▸ EXERCISE OBJECTIVE:
Once you have read the entries, please say how many lines hold the string "agent", giving the number only.

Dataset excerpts
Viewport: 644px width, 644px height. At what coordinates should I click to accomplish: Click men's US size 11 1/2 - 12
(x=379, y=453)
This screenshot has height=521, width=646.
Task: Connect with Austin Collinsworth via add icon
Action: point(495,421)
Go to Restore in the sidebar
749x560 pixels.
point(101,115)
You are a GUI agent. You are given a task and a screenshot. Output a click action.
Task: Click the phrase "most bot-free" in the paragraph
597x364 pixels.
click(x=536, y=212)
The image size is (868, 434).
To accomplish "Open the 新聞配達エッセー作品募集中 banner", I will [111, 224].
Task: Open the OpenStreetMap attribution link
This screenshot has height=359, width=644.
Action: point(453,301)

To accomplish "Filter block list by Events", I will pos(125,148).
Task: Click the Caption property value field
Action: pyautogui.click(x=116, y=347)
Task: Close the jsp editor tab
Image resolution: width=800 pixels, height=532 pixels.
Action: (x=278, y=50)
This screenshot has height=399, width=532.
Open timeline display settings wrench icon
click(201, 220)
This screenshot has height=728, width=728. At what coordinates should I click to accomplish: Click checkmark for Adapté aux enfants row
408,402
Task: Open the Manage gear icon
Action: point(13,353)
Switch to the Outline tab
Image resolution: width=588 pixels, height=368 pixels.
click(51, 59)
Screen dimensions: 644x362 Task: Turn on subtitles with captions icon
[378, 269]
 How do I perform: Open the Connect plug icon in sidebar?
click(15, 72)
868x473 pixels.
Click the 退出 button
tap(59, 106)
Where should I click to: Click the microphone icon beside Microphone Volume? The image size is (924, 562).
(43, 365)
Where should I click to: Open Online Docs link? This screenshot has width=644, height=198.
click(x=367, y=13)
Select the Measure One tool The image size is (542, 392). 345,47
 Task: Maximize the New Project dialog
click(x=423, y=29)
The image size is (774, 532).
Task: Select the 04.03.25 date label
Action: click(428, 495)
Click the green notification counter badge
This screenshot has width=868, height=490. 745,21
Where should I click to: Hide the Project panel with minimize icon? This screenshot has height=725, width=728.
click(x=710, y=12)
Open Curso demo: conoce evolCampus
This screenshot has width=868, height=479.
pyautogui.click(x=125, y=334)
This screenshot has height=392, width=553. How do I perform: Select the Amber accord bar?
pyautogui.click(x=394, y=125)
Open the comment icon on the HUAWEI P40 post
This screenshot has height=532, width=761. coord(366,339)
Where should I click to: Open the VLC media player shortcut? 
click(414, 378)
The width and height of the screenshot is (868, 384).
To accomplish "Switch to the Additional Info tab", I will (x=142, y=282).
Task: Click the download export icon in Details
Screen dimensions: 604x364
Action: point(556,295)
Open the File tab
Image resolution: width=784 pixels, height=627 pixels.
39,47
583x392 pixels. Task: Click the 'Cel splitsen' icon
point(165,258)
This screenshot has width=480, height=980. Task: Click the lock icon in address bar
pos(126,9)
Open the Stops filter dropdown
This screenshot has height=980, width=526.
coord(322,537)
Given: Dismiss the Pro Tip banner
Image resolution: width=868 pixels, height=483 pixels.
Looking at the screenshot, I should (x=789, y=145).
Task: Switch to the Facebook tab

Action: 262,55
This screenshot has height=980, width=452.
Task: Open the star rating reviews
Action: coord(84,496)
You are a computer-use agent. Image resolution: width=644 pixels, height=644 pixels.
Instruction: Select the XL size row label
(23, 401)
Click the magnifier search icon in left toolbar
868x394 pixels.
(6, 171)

▸ RESPONSE BOX:
2